▶ _Your assignment_
Each line from the first entry to the line with "You are a GUI", both included, is to be returned unchanged, with any pictures dropped.
BEGIN
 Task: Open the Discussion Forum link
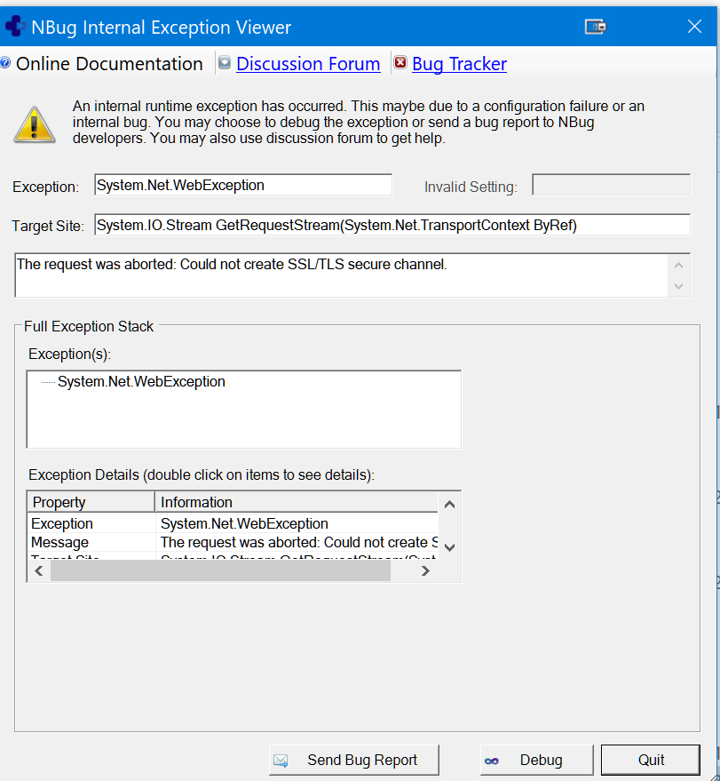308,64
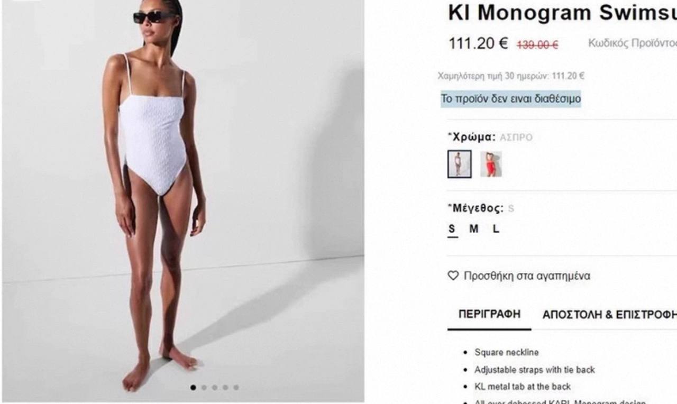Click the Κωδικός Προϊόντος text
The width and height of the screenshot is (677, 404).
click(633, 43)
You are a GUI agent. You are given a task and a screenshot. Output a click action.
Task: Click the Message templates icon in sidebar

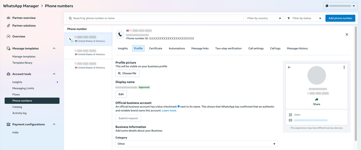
END
▶ _Your solution_
 Task: Open the Discussion Forum link
308,64
Click the Κωδικός Προϊόντος text
The width and height of the screenshot is (677, 404).
click(633, 43)
You are a GUI agent. You are given a task and a screenshot. Output a click action.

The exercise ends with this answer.